Las habilidades visuales desempeñan un papel importante en la práctica de algunos deportes. Si bien su efectividad se va desarrollando a lo largo de la vida y depende en gran medida de las características personales y del estímulo, es posible entrenarla y mejorarla. La sociedad actual centra la atención de la mirada de manera frontal, descuidando otras capacidades visuales que pueden llegar a ser muy importantes en el desarrollo de muchos deportes y en la mejora de habilidades como el equilibrio o la optimización de algunas otras.

La visión periférica aumenta el campo visual del deportista y depende directamente de la disposición de los conos y bastones en la retina. Consiste en la habilidad de captar, reconocer y responder rápidamente a la información o movimiento del campo visual alrededor del objeto sobre el que se fija la atención. Además es importante para el equilibrio, la orientación y la seguridad en el movimiento.

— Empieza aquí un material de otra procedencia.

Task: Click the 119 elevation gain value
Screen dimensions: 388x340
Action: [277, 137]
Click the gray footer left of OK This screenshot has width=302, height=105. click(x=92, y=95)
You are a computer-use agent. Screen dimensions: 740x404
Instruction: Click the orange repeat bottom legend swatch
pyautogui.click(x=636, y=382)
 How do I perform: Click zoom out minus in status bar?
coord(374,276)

Es indispensable en aquellos deportes basados en la cooperación y la oposición. Esto se debe a que requieren reacciones rápidas y efectivas y la percepción del movimiento del balón, compañeros y opositores, sin tener que girar la cabeza o mover el cuerpo.

La visión periférica es muy importante para concretar con éxito la acción táctica. Es por eso, que principalmente en los deportes con pelota y en equipo, desarrollar este fenómeno es fundamental para mejorar la calidad de la percepción del juego e incrementar el rendimiento del equipo

Algunos ejercicios para desarrollar la visión periférica de los jugadores en los entrenamientos son:

Pasar la pelota mirando al frente:
Los deportistas deben ubicarse en círculo. Luego comenzar a realizar pases con las manos a sus otros compañeros pero siempre manteniendo la mirada en un punto fijo imaginario dentro del círculo. No deben girar la cabeza para observar de donde proviene la pelota. Los pases son con pelota en mano.

Dar pases sorpresivos:
En la misma posición que en el ejercicio anterior, realizar pases mirando a un compañero pero enviando el balón hacia otro. El objetivo es que con la visión periférica, el deportista localice la posición de sus compañeros.

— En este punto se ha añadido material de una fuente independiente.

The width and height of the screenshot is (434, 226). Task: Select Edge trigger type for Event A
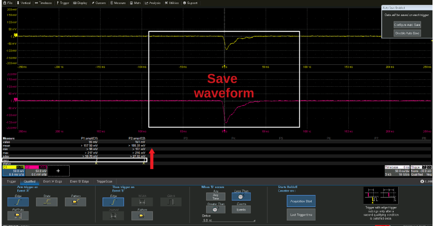(17, 202)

Identificar palabras o imágenes:
Pintar una línea en el suelo. Los deportistas deberán caminar sobre ello mirando al frente y tratar de identificar palabras o imágenes colocadas en ambos costados de la línea.

Ejercicios de pelota con dificultad:
Mientras un jugador realiza rutinas de conducción de la pelota, sus compañeros se deben ubicar a ambos lados de su línea de carrera y lanzar pelotas. El deportista debe continuar el ejercicio y esquivar las pelotas controlando su vista periférica.

Colocar vestimenta deportiva de diferente color:
Durante los entrenamientos, utilizar en algunos jugadores camisetas de diferente color al resto del equipo. Esto permite que puedan ser percibidos periféricamente con mayor facilidad y los demás jugadores puedan acostumbrarse a la posición de los mismos.

 

Conclusiones

Las habilidades visuales se mejoran de manera progresiva. Es posible comenzar con algunos ejercicios y con el tiempo ir aumentando las distancias o la rapidez de los estímulos con el fin de desafiar aún más el sentido de la vista periférica. Además de garantizar el aumento del rendimiento deportivo, la visión periférica juega un papel primordial en la coordinación visomotora, la velocidad de lectura, la locomoción y el equilibrio. Es por eso que entrenar los músculos de los ojos y entrenar las capacidades visuales puede ayudar a optimizar varias actividades diarias así como también la percepción del juego y el rendimiento físico.